- DIRECTION 1:
In the Ruben Van Leer biography below, which composer did he make the VR-opera Sacred Environment with?

- PASSAGE:
---

Film premiere during the Milano Design Film Festival at the Conservatorio Giuseppe Verdi, Italy.
Ruben Van Leer is an award-winning filmmaker and multidisciplinary artist whose work bridges cinema, music, theater, and technology to explore how myth, memory, and hidden forces shape human experience across time and culture.
His acclaimed sci-fi opera Symmetry (2015), the first project selected for the prestigious Arts at CERN Residency, was filmed inside the Large Hadron Collider. Exploring love, creation, and the building blocks of existence, the film won 11 international awards, including the Golden Prague for Best Performance Arts, and is available on AppleTV. Recent works include Power of Water (2021), a climate-focused spectacle broadcast to 180 million Eurovision viewers, and The Bird of a Thousand Voices (2024), a transmedia stage production inspired by Armenian folklore and created with pianist-composer Tigran Hamasyan. Blending myth, music, immersive scenography, and interactive gaming, the project explores themes of transformation, renewal, and coexistence.
Earlier works such as Sacred Environment (2017), a VR-opera with composer Kate Moore that won the Audience Award at Holland Festival, and The Boxer (2018), a hybrid opera-film for Dutch National Opera, illustrate Van Leer’s ability to dissolve boundaries between forms. His more recent Sound of Light (2023), created with Grammy-nominated saxophonist Ben Wendel, is an immersive performance probing the thresholds of human perception through sound, movement, and light. His projects have been featured at venues such as Teatro Grande Pompeii and Ballet National de Marseille, as well as on platforms like ARTE, HBO, and NOWNESS.

---

- EXTRACTED INFORMATION:
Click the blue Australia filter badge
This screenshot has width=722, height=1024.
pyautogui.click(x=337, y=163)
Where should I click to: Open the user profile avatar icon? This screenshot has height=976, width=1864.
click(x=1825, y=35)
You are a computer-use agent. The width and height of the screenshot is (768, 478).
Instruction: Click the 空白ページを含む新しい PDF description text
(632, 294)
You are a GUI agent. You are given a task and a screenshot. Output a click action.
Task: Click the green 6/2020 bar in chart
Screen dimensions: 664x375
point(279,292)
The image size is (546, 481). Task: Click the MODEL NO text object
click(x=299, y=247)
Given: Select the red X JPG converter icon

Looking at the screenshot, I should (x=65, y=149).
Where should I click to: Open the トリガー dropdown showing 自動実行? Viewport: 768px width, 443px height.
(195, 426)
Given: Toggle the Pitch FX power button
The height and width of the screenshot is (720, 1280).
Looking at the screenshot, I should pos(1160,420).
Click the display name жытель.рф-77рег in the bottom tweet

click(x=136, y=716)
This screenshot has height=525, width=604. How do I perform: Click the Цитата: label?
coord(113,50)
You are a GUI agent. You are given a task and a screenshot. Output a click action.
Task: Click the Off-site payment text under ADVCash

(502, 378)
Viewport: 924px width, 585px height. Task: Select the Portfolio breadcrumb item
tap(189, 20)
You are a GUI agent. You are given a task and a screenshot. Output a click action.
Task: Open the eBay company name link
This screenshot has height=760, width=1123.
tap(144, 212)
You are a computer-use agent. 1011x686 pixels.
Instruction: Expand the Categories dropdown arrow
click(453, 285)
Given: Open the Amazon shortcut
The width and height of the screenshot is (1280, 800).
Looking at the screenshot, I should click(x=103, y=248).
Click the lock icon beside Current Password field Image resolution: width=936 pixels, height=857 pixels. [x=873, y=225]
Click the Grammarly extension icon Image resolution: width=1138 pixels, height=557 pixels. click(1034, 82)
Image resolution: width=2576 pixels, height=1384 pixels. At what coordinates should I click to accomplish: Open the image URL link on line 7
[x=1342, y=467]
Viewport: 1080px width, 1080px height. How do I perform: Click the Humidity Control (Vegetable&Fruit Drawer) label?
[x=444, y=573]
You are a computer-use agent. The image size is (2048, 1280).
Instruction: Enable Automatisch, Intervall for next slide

---

- DIRECTION 2:
Return each line of the records above that contains the string "Instruction", treating uppercase and lowercase as different.

- EXERCISE SOLUTION 1:
Kate Moore.

- EXERCISE SOLUTION 2:
Instruction: Click the 空白ページを含む新しい PDF description text
Instruction: Expand the Categories dropdown arrow
Instruction: Enable Automatisch, Intervall for next slide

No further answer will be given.